DOCUMENT EXCERPT:
>>>>>

Avoiding Database Overload with Memcached
Overview
Probably the biggest challenge for a newly popular site these days is scalability. The most common point of failure in applications seems to always be the database. These days our applications are totally reliant on some sort of relational database to store the information for our website’s content. Each and every page load brings many queries that read or insert information into this database all while rendering the web page in a timely manner. This isn’t so much a problem for your Mom & Pop business, but when your website starts to get some real traffic pointed towards it, your underlying architecture that you thought was impervious to anything will crumble before your eyes. The solution? Stop making so many queries to your database.
Caching
Caching is nothing new. Servers have been caching content for many years quite successfully. There are many different ways you can cache data in your application but right now we will just be talking about using Memcached. Memcached is a high-performance, distributed memory object caching system. So what does this mean? Basically it can store any kind of value that you would normally store in your database and retrieve it much much faster than your database can.
Memcached Flow
When you implement memcached you use it along side of your database. Neither takes the place of each other, memcached just takes some of the load off of your database server after your database server has previously done the grunt work. It works on a key pair system. Meaning it has no tables, rows, columns etc. You give memcached a name and pass it data and it stores that data just as you passed to it. You can pass it an object, array, binary, etc and it will output the same way when you go to retrieve it.

<<<<<

DATA EXCERPT:

>>>>>

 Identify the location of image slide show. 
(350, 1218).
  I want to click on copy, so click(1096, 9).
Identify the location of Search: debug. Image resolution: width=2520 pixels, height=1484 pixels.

<<<<<

WORK TASK: Copy out the whole text on using Memcached to avoid database overload, word for word. The lines above come from a different source than the text.

ANSWER FOR THE TASK:
Avoiding Database Overload with Memcached
Overview
Probably the biggest challenge for a newly popular site these days is scalability. The most common point of failure in applications seems to always be the database. These days our applications are totally reliant on some sort of relational database to store the information for our website’s content. Each and every page load brings many queries that read or insert information into this database all while rendering the web page in a timely manner. This isn’t so much a problem for your Mom & Pop business, but when your website starts to get some real traffic pointed towards it, your underlying architecture that you thought was impervious to anything will crumble before your eyes. The solution? Stop making so many queries to your database.
Caching
Caching is nothing new. Servers have been caching content for many years quite successfully. There are many different ways you can cache data in your application but right now we will just be talking about using Memcached. Memcached is a high-performance, distributed memory object caching system. So what does this mean? Basically it can store any kind of value that you would normally store in your database and retrieve it much much faster than your database can.
Memcached Flow
When you implement memcached you use it along side of your database. Neither takes the place of each other, memcached just takes some of the load off of your database server after your database server has previously done the grunt work. It works on a key pair system. Meaning it has no tables, rows, columns etc. You give memcached a name and pass it data and it stores that data just as you passed to it. You can pass it an object, array, binary, etc and it will output the same way when you go to retrieve it.